How interesting and real Meta is to other women, as well as to Ellen, is frequently demonstrated by incidents like a recent one. Ellen was shopping at her neighborhood grocery and a woman recognized her. "You're Meta," she said. "On Guiding Light." Her face brightened. "It's wonderful to bump into you today of all days, because I had to miss the program and I have wondered what happened."

Ellen filled in the day's events, and that led to a discussion of Kathy and her problems. "You know," the woman told Ellen, "I have a mixed-up daughter myself, so much like Kathy, and it helps me greatly to see how you help Kathy.
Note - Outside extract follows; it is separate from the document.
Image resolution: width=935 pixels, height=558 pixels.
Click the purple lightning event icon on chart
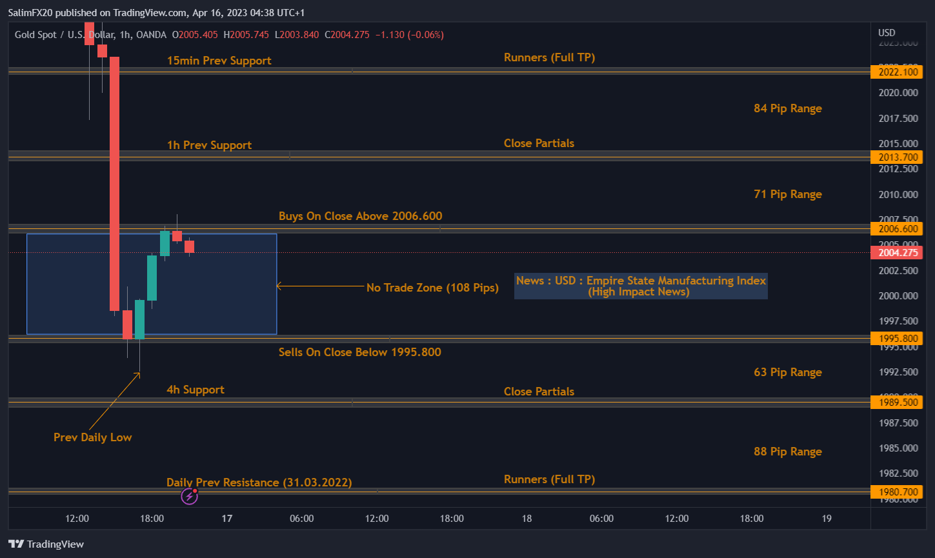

It makes me understand my own child better, and I am really grateful to you."

Hal Thompson is apt to smile a little indulgently at the diversity of names by which his wife has been known. He puts it this way: "When the telephone rings, and I answer it, and it's for my wife, I can always tell from exactly which part of her life the caller comes. IF a voice asks for Betty, then I know it's someone from home, or at least from her early days in Schenectady. If someone asks for Ellen, then the call is from the theatre or New York portion of her life. An d if they say, 'Mr. Demming (instead of Mr. Thompson!), may I speak to your wife?' well, then I know it's probably someone from radio or TV."

As the husband of Betty Weber - Ellen Demming - Meta Roberts, he's more than satisfied. Erica may have two wonderful mothers. Hal Thompson has three wonderful wives, and he loves them all.